Traduit de l’italien par Renaud Temperini
Je ne réponds plus souvent aux sollicitations de Babelio mais j’ai visiblement tort car ce roman m’a absolument ravie. J’avais accepté car je croyais me replonger dans l’atmosphère de Naples si bien décrite par Elena Ferrante, et cette fois, du point de vue des hommes. J’aurais pu être déçue car ce n’est pas du tout cela que j’ai trouvé. J’ai accompagné un homme un peu bourru dans sa vieillesse et dans sa difficulté de communiquer avec ses voisins, ses amis et sa famille. Comme beaucoup de personnes âgées, il repense à son passé et en particulier à ses amours de jeunesse avec nostalgie et souvent une grande précision. C’est un livre drôle et triste à la fois. Tragique même, puisque Cesare ne pourra pas empêcher le déroulement d’un drame si prévisible pourtant. Le trio des vieux amis, la dame au chat, Marino qui ne s’est pas remis de la mort accidentel de son fils, et lui-même, ronchonnent et râlent un peu sur le monde moderne auquel ils ont du mal à s’adapter, c’est ce qui les rend drôles et très attachants. Ils ne sont que des hommes sans super pouvoir. Lorenzo Marone a dépeint un Cesare au plus près de la réalité de ce que peut être un homme vieillissant. Il sait très bien jouer des rôles de personnages autoritaires pour sortir des situations les plus rocambolesques (il est aussi bon comme l’ami du ministre de la justice, que l’inspecteur du fisc à la retraite, ou comme l’ancien commissaire de police de Naples), il ne pourra, cependant pas faire grand chose pour aider Emma à se sortir des griffes d’un mari violent. En revanche, il trouvera le chemin de la compréhension et de l’affection de son fils. Ce livre commence par un tout petit texte qui m’a fait penser que j’allais aimer cette lecture, alors, je vous le recopie en espérant qu’il aura le même effet sur vous :
Citations
Une précision
MON FILS EST HOMOSEXUEL.
Il le sait. Je le sais. pourtant, il ne me l’a jamais avoué. Je n’y vois rien de mal, beaucoup de gens attendent la mort de leurs parents pour laisser leur sexualité s’épanouir en toute liberté.

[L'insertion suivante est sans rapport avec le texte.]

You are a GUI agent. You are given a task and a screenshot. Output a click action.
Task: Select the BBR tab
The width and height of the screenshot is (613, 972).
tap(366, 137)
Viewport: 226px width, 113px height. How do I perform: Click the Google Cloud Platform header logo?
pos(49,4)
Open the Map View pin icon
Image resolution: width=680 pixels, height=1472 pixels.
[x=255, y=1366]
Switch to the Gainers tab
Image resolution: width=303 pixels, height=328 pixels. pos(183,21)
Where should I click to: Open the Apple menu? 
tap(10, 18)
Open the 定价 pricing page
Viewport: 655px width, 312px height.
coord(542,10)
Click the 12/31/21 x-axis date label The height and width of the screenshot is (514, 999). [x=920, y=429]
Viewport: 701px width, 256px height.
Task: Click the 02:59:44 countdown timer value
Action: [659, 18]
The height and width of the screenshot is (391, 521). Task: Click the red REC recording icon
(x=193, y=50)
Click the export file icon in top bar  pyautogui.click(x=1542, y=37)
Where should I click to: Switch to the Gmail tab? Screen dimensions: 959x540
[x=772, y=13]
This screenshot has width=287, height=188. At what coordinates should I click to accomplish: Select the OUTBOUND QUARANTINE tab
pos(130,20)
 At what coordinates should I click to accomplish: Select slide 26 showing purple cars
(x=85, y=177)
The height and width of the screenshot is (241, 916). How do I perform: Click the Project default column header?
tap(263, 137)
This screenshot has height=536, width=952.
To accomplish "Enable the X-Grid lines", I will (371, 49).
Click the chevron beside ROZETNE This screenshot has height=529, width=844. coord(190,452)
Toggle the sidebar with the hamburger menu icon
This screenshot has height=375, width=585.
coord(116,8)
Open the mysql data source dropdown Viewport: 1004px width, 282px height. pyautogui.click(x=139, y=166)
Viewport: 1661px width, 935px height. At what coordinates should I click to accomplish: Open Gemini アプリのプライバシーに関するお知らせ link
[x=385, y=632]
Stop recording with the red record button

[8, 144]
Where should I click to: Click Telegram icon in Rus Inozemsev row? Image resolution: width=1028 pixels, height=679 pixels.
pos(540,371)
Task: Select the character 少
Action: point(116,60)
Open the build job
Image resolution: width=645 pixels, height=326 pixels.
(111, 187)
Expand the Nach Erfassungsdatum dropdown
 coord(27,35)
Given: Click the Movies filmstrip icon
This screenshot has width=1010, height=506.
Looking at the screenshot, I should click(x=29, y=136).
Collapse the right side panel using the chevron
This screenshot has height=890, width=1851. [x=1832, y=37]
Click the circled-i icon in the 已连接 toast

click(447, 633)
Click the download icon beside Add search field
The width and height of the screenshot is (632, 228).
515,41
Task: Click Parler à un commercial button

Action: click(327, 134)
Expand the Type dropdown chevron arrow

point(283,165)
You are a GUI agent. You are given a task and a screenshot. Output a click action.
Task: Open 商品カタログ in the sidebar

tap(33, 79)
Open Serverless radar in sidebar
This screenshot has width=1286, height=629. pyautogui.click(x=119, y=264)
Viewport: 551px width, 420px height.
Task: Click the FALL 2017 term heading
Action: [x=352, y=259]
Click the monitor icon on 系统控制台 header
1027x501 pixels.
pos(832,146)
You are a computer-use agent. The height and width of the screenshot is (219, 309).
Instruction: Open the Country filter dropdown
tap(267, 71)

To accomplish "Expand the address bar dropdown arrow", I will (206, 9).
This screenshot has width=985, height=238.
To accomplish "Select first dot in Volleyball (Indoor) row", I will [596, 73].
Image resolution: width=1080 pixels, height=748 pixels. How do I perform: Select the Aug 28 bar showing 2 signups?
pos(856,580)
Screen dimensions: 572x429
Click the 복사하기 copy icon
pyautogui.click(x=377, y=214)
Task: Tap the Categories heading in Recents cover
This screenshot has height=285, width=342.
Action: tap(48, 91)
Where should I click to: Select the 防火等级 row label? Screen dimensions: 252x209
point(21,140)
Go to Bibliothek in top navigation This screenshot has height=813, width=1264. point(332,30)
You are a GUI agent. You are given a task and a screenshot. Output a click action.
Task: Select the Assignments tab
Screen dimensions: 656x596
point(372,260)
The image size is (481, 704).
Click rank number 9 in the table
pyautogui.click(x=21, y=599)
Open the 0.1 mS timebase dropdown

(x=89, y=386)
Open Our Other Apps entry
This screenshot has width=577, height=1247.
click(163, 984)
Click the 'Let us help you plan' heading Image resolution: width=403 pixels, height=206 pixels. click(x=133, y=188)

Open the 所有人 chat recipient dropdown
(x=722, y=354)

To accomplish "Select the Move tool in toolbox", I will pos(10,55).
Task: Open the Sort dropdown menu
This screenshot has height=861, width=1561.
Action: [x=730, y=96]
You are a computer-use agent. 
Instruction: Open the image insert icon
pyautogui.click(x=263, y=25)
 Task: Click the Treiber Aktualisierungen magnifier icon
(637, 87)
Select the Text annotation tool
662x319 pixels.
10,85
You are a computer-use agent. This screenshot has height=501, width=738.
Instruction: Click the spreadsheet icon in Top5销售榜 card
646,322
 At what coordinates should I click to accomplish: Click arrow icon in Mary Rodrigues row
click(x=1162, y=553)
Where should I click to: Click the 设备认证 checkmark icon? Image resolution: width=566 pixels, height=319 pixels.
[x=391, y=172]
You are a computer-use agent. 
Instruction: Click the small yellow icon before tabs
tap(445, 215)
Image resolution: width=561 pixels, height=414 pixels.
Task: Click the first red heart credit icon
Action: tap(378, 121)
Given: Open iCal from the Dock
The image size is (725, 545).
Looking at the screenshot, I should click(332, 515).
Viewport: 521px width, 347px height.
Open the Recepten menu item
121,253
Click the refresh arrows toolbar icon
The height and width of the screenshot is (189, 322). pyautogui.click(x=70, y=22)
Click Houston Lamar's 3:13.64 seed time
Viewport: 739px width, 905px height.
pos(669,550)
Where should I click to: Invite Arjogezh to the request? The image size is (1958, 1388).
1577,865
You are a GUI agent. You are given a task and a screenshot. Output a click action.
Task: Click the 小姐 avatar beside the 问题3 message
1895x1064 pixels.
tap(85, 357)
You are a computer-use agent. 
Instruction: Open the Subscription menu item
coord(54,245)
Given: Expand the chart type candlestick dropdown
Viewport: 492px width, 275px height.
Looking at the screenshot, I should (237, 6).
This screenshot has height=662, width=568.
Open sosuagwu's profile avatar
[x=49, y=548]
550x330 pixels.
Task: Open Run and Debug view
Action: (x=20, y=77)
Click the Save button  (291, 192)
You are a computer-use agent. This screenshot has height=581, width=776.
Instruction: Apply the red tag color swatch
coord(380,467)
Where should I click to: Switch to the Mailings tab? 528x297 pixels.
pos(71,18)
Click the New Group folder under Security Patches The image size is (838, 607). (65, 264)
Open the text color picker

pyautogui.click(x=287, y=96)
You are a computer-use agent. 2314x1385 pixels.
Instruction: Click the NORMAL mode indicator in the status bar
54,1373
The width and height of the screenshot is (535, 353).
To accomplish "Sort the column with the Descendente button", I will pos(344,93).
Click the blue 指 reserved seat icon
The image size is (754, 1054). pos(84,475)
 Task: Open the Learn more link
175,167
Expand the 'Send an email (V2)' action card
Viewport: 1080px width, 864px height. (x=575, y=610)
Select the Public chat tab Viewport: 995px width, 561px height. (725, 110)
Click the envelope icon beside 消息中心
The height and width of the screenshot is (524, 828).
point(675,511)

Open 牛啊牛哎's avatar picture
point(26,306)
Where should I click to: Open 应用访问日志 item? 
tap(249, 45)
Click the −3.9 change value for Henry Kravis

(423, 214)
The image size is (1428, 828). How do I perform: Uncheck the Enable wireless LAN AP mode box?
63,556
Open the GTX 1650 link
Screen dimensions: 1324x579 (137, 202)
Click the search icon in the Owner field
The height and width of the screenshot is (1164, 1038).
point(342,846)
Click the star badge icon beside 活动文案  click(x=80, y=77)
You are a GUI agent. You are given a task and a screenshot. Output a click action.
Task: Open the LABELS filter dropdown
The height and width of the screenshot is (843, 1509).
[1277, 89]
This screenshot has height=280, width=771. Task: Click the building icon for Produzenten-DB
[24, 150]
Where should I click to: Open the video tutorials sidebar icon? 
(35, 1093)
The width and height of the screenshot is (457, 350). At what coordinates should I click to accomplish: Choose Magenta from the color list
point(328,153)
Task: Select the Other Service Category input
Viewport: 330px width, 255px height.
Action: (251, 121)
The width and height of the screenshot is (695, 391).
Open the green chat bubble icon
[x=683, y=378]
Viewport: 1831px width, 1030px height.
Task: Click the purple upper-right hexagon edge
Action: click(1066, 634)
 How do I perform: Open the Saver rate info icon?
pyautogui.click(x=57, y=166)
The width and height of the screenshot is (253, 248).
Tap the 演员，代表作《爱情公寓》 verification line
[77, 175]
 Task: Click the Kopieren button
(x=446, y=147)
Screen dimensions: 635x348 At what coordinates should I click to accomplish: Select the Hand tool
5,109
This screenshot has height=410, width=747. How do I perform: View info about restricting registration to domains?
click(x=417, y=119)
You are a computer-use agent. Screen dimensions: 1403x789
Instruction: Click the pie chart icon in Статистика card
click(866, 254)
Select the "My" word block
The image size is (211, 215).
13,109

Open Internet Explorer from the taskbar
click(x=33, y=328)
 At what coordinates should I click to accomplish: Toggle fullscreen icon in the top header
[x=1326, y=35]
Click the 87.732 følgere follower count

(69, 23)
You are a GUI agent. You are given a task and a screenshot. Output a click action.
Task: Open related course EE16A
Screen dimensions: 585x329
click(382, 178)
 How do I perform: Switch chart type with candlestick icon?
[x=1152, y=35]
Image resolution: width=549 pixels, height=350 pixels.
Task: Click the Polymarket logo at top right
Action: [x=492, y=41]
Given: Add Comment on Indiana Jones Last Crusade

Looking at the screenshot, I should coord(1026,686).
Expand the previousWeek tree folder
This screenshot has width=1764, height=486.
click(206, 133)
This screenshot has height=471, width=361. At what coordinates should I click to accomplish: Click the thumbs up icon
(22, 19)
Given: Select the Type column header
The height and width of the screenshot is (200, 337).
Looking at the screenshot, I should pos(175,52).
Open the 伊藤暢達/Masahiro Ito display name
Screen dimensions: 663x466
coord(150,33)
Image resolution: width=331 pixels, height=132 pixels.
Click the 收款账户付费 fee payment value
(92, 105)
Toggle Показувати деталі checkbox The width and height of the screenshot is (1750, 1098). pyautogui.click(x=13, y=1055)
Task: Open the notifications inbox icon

Mais avec moi, cela ne marchera pas, j’ai l’intention de vivre encore longtemps, au moins une dizaine d’années. Par conséquent, si Dante veut s’émanciper, il va falloir qu’il se fiche de l’opinion du soussigné. Je n’ai pas la moindre envie de mourir à cause de ses préférences sexuelles.
Un moment d’humour tellement vrai !
Je fixe des yeux un livre posé sur ma table de chevet. J’ai souvent observé sa couverture, mais j’y remarque des détails qui m’avaient échappé. Une sensation de stupeur m’envahit, puis je comprends de quoi il s’agit : j’arrive à lire de près. A mon âge, personne au monde n’en est capable. Malgré les pas de géants de la technologie au cours du dernier siècle, la presbytie est restée un des mystères inaccessibles à la science. Je porte les mains à mon visage et saisis la raison de cette soudaine guérison miraculeuse : j’ai mis mes lunettes, d’un geste désormais instinctif, sans réfléchir.
Le caractère de Cesare
On dit souvent que le temps adoucit le caractère, surtout celui des hommes. Beaucoup de pères autoritaires se métamorphosent en grands-pères affectueux. moi, il m’est arrivé l’exact contraire, je suis né doux et je mourrai bourru.
La vieillesse
On ne s’habitue à rien, on renonce à changer les choses ce n’est pas pareil.